A review by becca_2505
Wound by Oksana Vasyakina

5.0

This book. This BOOK.
This book is deeply personal but reading it does not feel like an intrusion into Vasyakina’s life in the same way Ocean Voung’s “Time is a Mother” does (I compare them because they both are borne of the death of a mother) Vasyakina is explaining something very complex and impermanent to us which simultaneously exists only in her world and is applicable to all of ours. It is a book you want to savor but must devour. I would like to read it again and again. I am deeply impressed by Vasyakina’s ability to look at the deepest and darkest and most hidden parts of herself and wrestle with them ceaselessly. She is not afraid to deeply observe herself and her place in the world. I also admire her bravery in publishing a book which not only presents an honest, not good, version of herself, but which also discusses being lesbian in Russia.

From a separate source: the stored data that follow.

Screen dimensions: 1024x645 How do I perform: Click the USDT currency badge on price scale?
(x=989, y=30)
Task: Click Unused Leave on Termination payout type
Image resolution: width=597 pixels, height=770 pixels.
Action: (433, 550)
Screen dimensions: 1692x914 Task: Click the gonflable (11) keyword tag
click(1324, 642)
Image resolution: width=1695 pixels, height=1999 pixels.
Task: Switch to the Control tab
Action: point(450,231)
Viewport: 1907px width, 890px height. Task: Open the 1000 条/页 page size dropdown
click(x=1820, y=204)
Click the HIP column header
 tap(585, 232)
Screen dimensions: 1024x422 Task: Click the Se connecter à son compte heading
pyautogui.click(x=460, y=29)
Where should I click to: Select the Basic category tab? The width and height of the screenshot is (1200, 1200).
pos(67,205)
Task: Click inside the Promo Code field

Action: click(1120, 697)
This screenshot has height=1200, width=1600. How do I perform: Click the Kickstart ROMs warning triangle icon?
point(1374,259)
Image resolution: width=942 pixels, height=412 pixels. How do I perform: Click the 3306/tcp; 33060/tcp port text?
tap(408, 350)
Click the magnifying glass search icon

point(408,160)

That being said, I found the page on rape to be unsettling and perhaps under developed. Some sections with poetry and/or essays were beautiful, but others were clunky and less fluid and touching than her writing about her experience with her mother. Likely that is just a result of this being her personal way of understanding her mother’s death. Everything may not be for us to understand. Though these were some things I disliked about the book, I found her writing about her mother and her experiences with love and sexuality to be so touching and masterful that I give this book 5 stars nonetheless.
I think this is also the only piece of literature that has made me feel like I may be able to write something worthwhile (besides essays lol).